== INPUT MATERIAL ==
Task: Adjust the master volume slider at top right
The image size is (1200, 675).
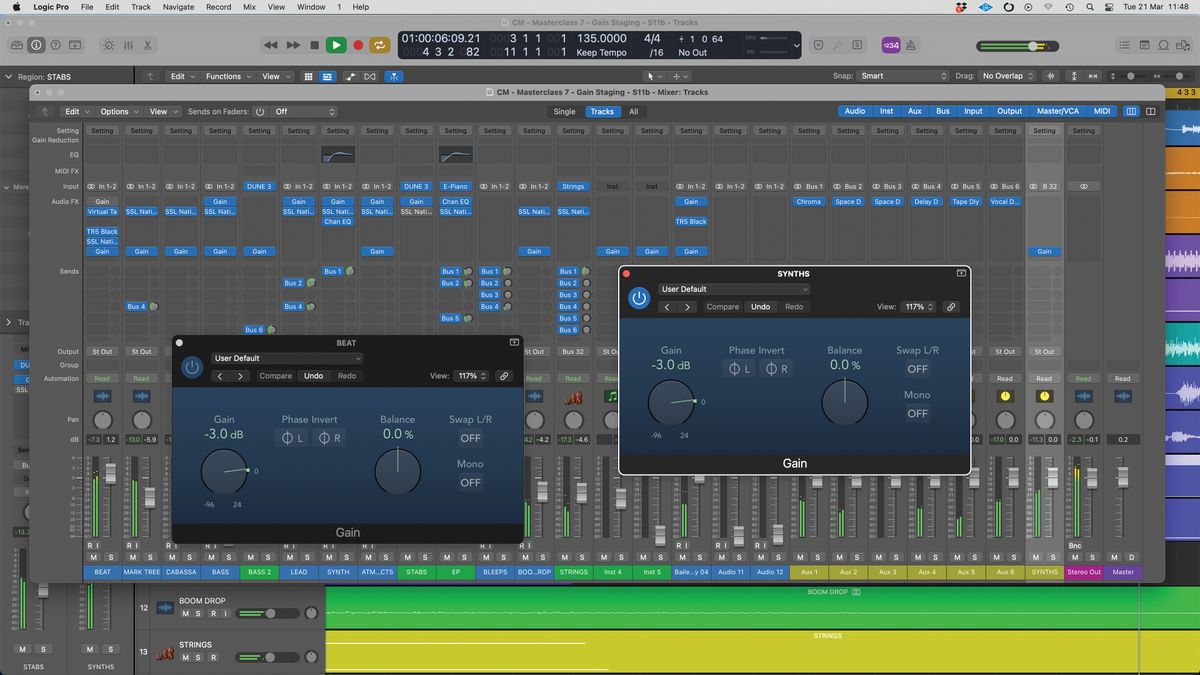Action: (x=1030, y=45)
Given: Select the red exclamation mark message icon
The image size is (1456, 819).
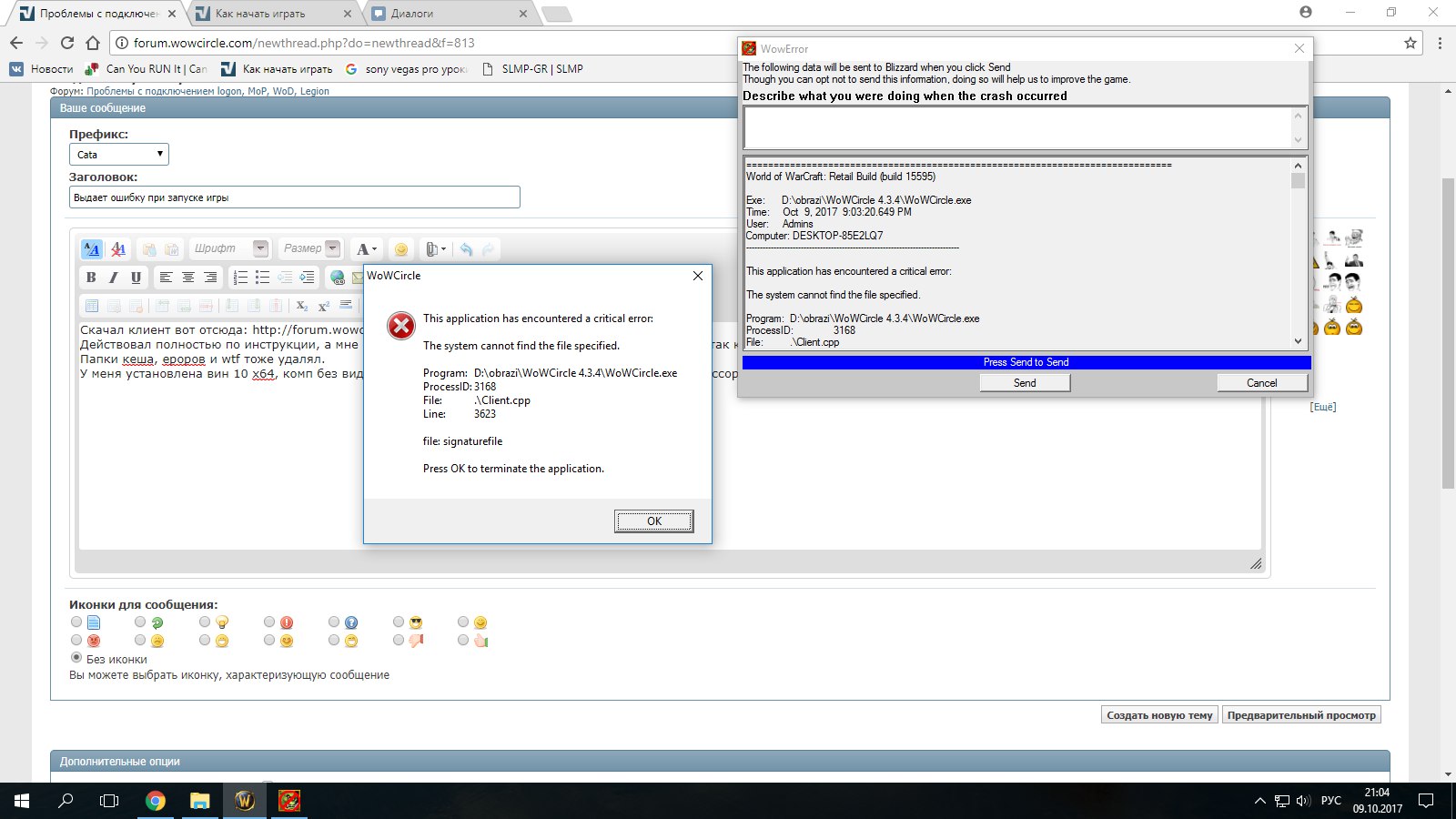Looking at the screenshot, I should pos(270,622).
---
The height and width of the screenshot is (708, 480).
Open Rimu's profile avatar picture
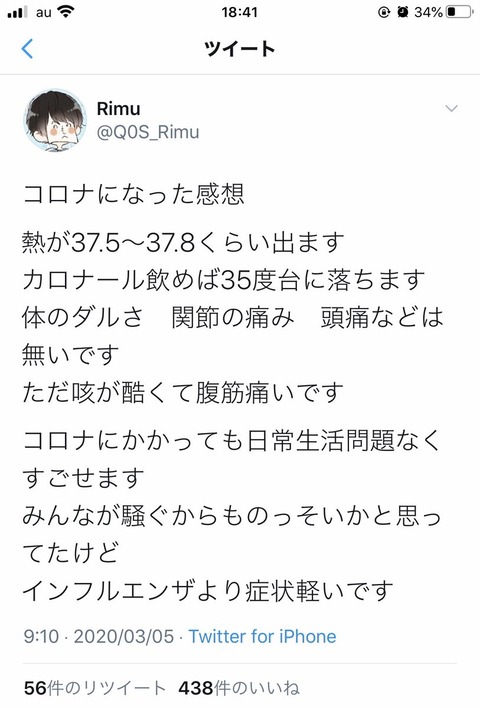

== DIRECTIONS ==
Output, from the data above, the lines from the line with "The height and" to the line with "Open Rimu's profile avatar picture" exactly as they stand, both ends included and nothing else.

== ANSWER FOR THE TASK ==
The height and width of the screenshot is (708, 480).
Open Rimu's profile avatar picture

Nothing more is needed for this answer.